Semi-supervised few-shot learning for medical image segmentation
Abdur R Feyjie, Reza Azad, Marco Pedersoli, Claude Kauffman, Ismail, Ben Ayed, Jose Dolz

TL;DR
This paper introduces a semi-supervised few-shot learning framework for medical image segmentation that leverages unlabeled data through surrogate tasks, improving generalization in low-data scenarios.
Contribution
It proposes a novel semi-supervised few-shot segmentation method using surrogate tasks with unlabeled data, enhancing feature learning and model generalization.
Findings
Improved segmentation performance on skin lesion datasets.
Effective use of unlabeled data in few-shot learning.

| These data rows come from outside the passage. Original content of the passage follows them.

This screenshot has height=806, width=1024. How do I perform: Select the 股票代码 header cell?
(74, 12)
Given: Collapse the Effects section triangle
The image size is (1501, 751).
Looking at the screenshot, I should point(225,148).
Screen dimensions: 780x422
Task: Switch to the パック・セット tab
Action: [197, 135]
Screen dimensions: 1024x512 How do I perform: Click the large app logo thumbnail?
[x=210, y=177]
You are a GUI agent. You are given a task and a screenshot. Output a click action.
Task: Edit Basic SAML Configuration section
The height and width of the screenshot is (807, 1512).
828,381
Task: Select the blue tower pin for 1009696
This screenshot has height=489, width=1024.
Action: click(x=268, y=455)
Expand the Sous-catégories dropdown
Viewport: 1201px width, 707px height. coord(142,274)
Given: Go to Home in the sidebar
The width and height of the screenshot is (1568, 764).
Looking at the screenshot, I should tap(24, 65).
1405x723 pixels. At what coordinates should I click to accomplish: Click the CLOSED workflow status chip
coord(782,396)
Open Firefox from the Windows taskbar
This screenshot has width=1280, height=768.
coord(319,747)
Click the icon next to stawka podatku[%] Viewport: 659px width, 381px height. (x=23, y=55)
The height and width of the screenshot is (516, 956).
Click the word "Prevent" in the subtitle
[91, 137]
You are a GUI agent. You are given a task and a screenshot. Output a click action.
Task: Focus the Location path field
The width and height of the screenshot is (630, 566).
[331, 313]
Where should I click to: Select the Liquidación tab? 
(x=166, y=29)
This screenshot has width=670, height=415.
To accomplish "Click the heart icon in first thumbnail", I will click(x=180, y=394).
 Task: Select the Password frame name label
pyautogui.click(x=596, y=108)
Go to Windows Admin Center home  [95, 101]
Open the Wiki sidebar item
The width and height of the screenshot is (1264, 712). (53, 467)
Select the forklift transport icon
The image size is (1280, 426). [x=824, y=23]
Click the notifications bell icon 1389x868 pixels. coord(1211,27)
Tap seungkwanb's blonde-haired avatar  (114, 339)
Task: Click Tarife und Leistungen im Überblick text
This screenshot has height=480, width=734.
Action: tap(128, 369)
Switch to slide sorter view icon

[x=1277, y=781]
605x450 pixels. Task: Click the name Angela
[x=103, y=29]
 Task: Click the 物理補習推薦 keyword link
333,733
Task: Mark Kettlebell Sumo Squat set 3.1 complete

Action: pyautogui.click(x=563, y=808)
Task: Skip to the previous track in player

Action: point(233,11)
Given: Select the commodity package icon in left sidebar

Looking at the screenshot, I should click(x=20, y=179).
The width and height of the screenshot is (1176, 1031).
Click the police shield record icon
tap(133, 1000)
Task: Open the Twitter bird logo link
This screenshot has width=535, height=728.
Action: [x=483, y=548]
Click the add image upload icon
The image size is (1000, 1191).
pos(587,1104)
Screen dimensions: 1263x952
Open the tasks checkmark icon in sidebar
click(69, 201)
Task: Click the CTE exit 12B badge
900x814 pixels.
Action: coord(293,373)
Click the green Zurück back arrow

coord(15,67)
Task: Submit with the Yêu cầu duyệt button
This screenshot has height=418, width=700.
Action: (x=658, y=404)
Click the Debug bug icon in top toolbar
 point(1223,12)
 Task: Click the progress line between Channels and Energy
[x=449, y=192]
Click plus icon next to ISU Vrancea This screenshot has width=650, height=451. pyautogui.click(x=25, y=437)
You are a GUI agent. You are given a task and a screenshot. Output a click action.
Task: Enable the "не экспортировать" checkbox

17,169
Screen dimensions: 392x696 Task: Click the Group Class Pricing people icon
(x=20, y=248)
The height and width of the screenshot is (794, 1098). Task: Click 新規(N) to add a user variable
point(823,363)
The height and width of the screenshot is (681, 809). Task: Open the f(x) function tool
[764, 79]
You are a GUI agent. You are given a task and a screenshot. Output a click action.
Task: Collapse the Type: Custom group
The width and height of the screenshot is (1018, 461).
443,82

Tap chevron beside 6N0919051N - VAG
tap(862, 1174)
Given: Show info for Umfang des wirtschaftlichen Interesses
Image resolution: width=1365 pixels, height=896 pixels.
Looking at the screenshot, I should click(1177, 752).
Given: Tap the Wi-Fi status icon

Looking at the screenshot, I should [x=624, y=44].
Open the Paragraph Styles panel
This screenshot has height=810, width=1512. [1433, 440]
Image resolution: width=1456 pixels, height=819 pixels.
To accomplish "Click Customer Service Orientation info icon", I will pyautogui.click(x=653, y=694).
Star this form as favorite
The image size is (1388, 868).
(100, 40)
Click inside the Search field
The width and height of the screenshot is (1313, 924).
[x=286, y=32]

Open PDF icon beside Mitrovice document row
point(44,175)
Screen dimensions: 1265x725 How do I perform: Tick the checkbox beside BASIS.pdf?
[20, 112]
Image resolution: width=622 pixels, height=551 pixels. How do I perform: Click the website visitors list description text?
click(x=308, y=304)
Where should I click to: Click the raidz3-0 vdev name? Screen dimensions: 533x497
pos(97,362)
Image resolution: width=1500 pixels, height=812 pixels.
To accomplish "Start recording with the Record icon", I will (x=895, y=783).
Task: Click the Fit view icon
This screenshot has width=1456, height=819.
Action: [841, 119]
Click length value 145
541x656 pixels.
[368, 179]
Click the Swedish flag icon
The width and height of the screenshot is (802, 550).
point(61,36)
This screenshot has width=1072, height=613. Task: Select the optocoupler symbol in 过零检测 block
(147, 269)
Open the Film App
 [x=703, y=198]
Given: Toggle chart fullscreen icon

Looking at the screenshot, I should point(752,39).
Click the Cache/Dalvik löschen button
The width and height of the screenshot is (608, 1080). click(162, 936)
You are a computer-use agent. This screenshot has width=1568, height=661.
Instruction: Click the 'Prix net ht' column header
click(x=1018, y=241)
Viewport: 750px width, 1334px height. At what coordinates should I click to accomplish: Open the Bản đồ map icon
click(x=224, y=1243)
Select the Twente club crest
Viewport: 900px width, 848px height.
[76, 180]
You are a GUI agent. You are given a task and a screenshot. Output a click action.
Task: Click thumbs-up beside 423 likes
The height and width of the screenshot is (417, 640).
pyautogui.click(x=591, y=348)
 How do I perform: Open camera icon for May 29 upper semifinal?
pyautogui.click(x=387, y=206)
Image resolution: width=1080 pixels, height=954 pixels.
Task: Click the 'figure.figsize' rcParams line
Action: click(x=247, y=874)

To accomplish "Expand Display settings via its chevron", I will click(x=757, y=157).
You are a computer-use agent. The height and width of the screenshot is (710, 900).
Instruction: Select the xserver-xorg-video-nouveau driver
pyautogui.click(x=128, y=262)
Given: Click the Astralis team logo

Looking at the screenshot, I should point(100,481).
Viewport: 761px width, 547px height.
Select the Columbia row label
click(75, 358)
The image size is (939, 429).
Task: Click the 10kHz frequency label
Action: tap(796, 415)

Model-agnostic approach adaptable to various architectures.
Abstract
Recent years have witnessed the great progress of deep neural networks on semantic segmentation, particularly in medical imaging. Nevertheless, training high-performing models require large amounts of pixel-level ground truth masks, which can be prohibitive to obtain in the medical domain. Furthermore, training such models in a low-data regime highly increases the risk of overfitting. Recent attempts to alleviate the need for large annotated datasets have developed training strategies under the few-shot learning paradigm, which addresses this shortcoming by learning a novel class from only a few labeled examples. In this context, a segmentation model is trained on episodes, which represent different segmentation problems, each of them trained with a very small labeled dataset. In this work, we propose a novel few-shot learning framework for semantic segmentation, where unlabeled images…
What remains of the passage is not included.